Workflows with stochastic results need statistical power to make scientific claims. Asserting workflow repetitions allows using results in concert.

Recomputing

A workflow recomputes another if they execute the same physical workflow; their physical tasks and dependencies match precisely. In addition to repetition information, a maximal amount of detail for computing drops is stored at this standard.

Recomputation is a meticulous approach that is helpful when debugging workflow deployments.

Reproducing

A workflow reproduces another if their scientific information match. In other words, the terminal data drops of two workflows match in content. The precise mechanism of establishing comparable data need not be a naive copy but is a domain-specific decision.

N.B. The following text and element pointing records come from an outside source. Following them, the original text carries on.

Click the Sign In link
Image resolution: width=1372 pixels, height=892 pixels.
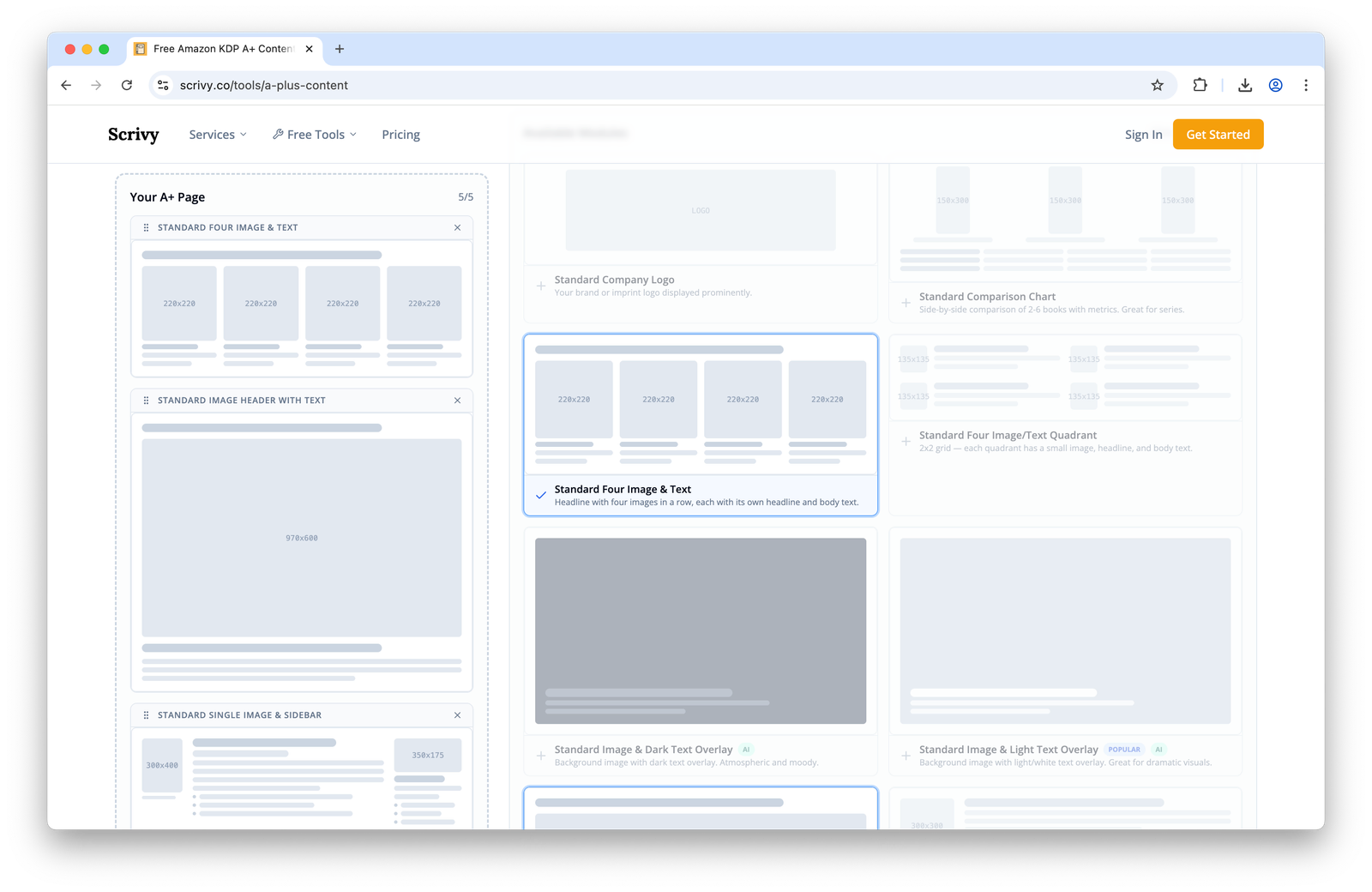click(x=1142, y=134)
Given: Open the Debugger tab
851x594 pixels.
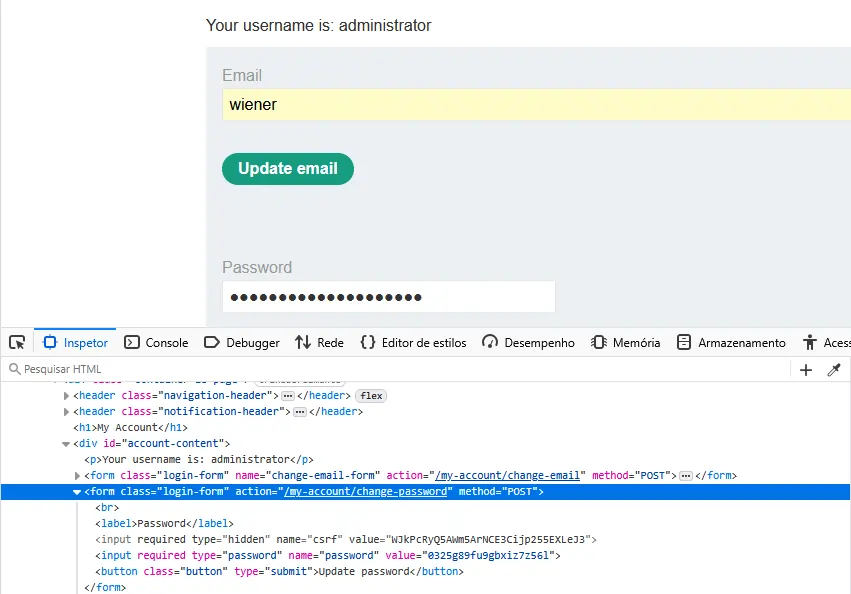Looking at the screenshot, I should 242,342.
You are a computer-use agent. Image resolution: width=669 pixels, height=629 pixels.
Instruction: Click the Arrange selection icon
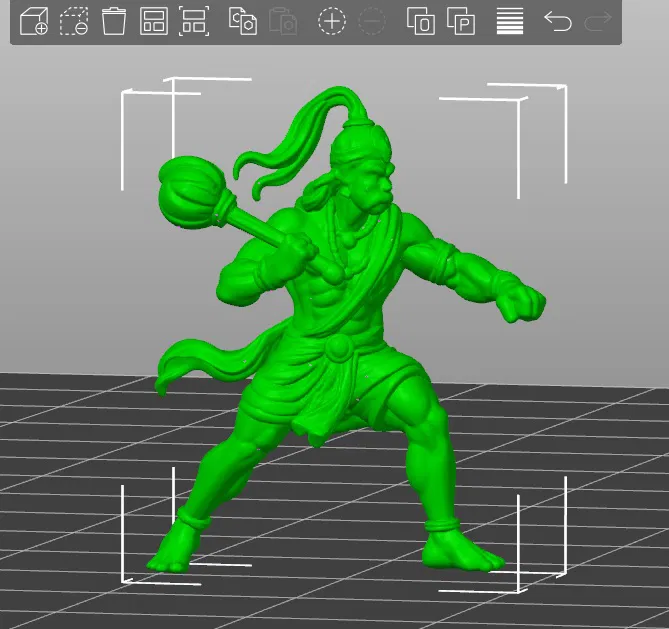click(194, 21)
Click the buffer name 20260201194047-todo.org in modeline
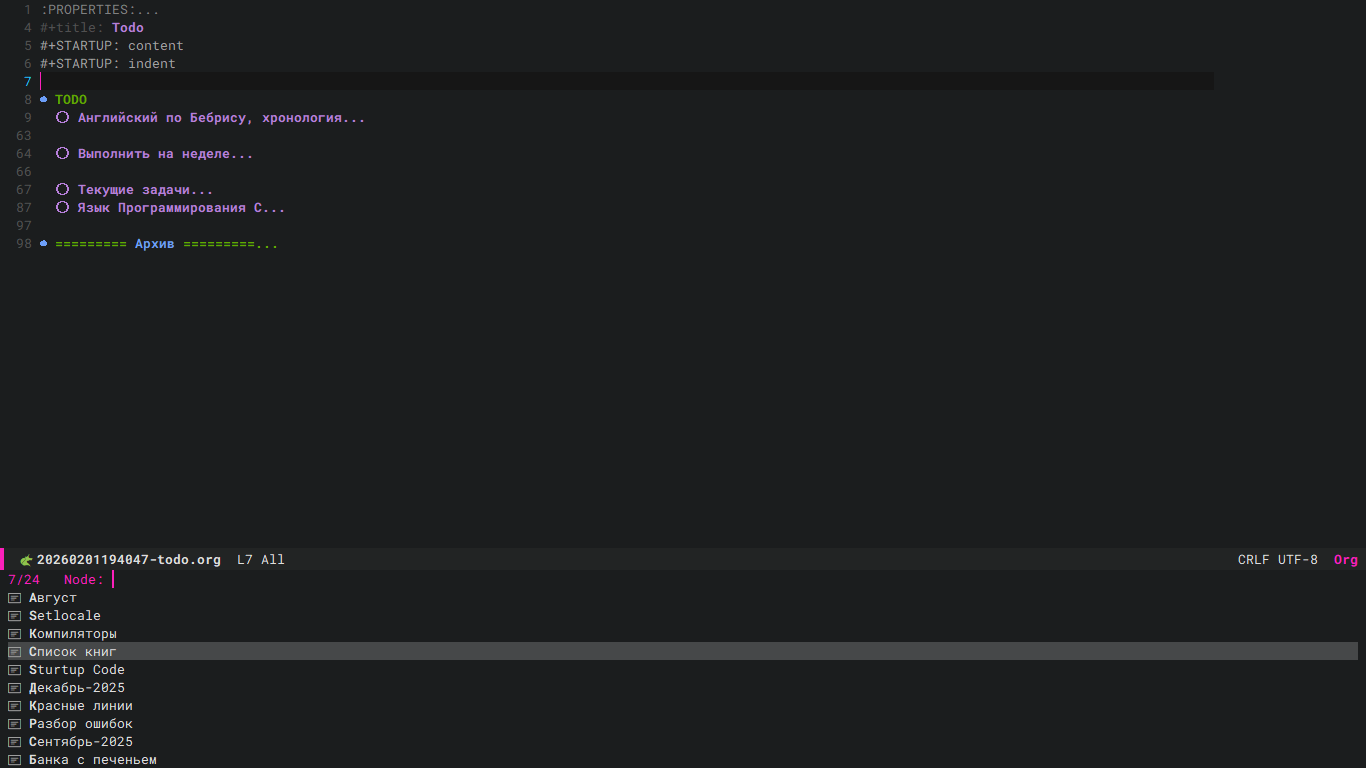1366x768 pixels. pyautogui.click(x=129, y=560)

At this standard, runtime and translate-time data only include data-drops structurally. At runtime, data drops are expected to provide a characteristic summary of their contents

Reproductions are practical in asserting whether a given result can be independently reported or to test an alternate methodology. An alternate methodology could mean an incremental change to a single component (somewhat akin to regression testing) or testing a vastly different workflow approach.

Replicating - Scientifically

A scientific replica reruns and reproduces a workflow execution.

Scientific replicas establish a workflow design as a gold standard for a given set of results.

Replicating - Computationally

A computational replica recomputes and reproduces a workflow execution.

Computational replicas are useful if performing science on workflows directly (performance claims etc.)

Replicating - Totally

A total replica repeats and reproduces a workflow execution.

Total replicas allow for independent verification of results, adding direct credibility to results coming from a workflow. Moreover, if a workflow’s original deployment environment is unavailable, a total replica is the most robust assertion possibly placed on a workflow.